If you use your EVP well - and by that, I mean consistently - then you have the opportunity to build your presence in the marketplace. People will start to recognise your brand and start to make positive associations with it. That’s great, but there is another level that you can aim for too.
Ultimately, you can be thinking about managing a process of moving the perceptions of your target audience, from where they are now, to a place that is more in line with your positive reality. That’s a longer-term project, and it requires real consistency, and a range of ways to reach your audience. Especially to build an emotional connection to them, because that’s what genuinely shifts opinions for the long term.
Evidently, to know you’re doing this successfully, you need to know what people thought of you at the outset, what they want from an employer, and if you are convincing them that you can meet those needs.
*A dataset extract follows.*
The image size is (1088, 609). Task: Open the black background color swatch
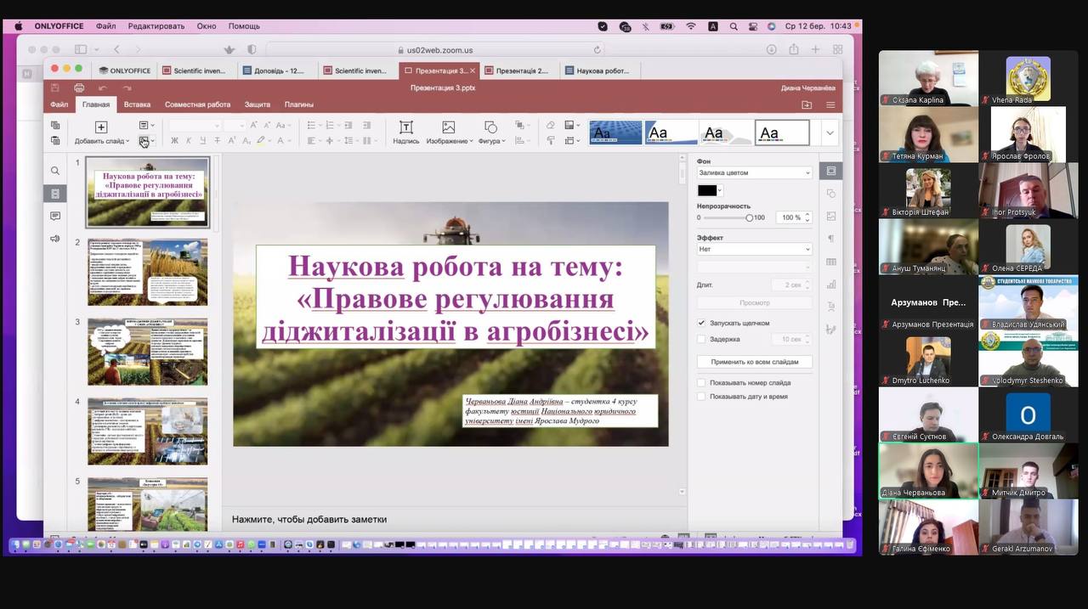point(709,190)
That’s a relatively sophisticated piece of work – but with a little support – well in the reach of TA and recruitment pros, perhaps working with their own marketing teams.
An EVP has internal value too
An EVP need not just been about working externally, it can have real value within the organisation. Clearly, there then needs to be involvement of other people within the organisation – the broader HR or people team, internal communications, and ideally leadership.
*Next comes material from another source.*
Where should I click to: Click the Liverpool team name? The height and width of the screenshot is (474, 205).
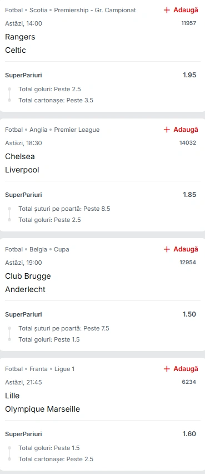(x=22, y=170)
There are two ways in which the EVP can have real internal value to help you communicate:
· Today’s positive reality: Bringing the same EVP as externally into the communication and activity of the organisation in order to secure and enhance employee engagement. It’s a sad fact, but we are most engaged with our employer before we start our job. Engagement then drifts down, before – somewhere between 5-10 years in – starting to tick back up. Why is that? Well, it’s probably like all other human relationships; we stop making quite so much effort. Your EVP can be the catalyst and the focus for some more of that effort. It should be a guide to talking with your people about the things that matter to them.
· Tomorrow’s positive reality: If you have gone about defining your EVP in the right way, then you will now know what matters to your current and prospective employees. As part of that, you will also now know what you don’t yet have a good claim for, or do not yet offer. So the next logical step is to examine what part of the employee experience can be changed or enhanced to meet more of your audience’s needs. How can you change, as employer, even as an organisation, to be a more attractive place to work for more of the people you’d like to bring and hold on to? These are bigger decisions, and you might not have your handles on the levers to make changes here. That’s why you need to have engaged those that do, early on, so that you are ready to have these conversations.
An EVP can only show that value if you think of it in the right way
An EVP is not a strapline.
An EVP is not a creative look and feel.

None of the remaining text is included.